• Brief: Could you retype exactly the line containing "Screen dimensions: 532x478" and every line after it in the data below, leaving out the pictures?

• Stored data entries:
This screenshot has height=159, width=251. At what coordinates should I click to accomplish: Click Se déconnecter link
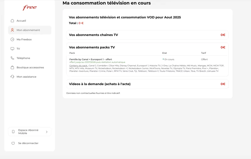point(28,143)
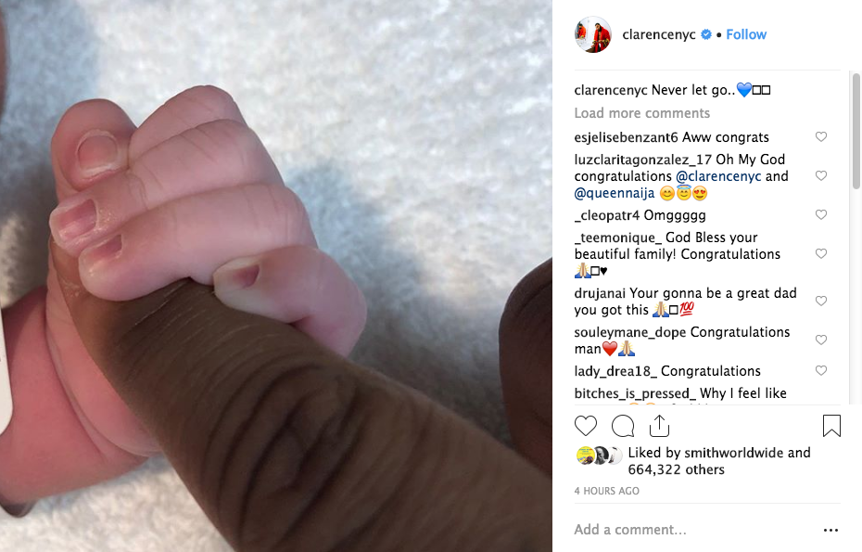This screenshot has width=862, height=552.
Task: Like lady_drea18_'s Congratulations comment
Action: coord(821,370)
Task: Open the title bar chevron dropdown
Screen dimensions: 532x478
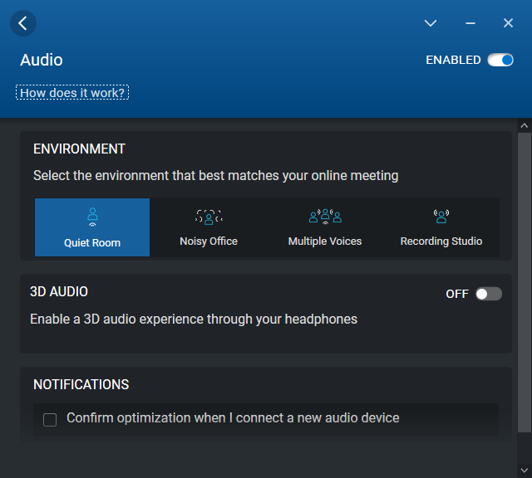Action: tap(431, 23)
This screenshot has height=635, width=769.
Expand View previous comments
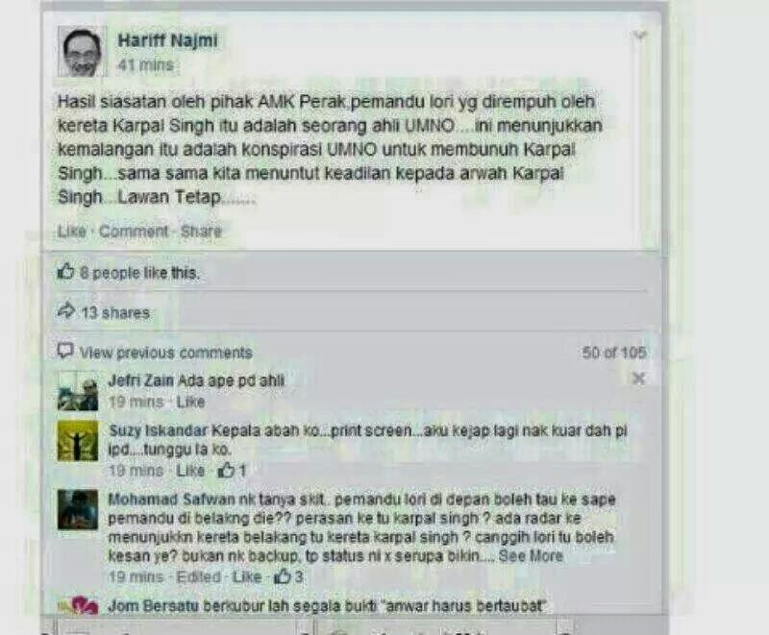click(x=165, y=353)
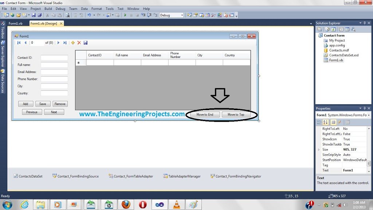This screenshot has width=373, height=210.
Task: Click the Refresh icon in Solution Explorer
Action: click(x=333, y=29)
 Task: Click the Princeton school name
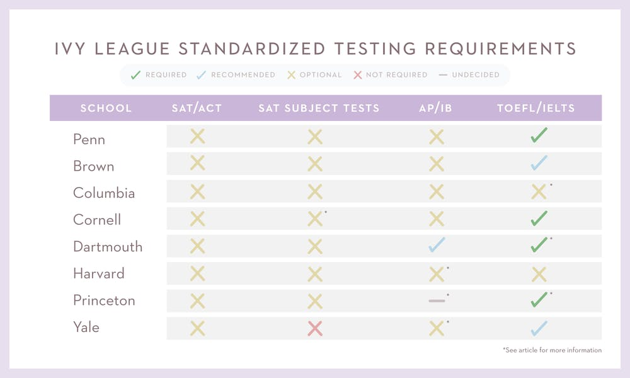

• Reply:
Screen dimensions: 532x478
Action: tap(431, 23)
This screenshot has height=635, width=769.
Expand View previous comments
click(x=165, y=353)
This screenshot has width=373, height=210.
Task: Click the Refresh icon in Solution Explorer
Action: click(x=333, y=29)
 Task: Click the Princeton school name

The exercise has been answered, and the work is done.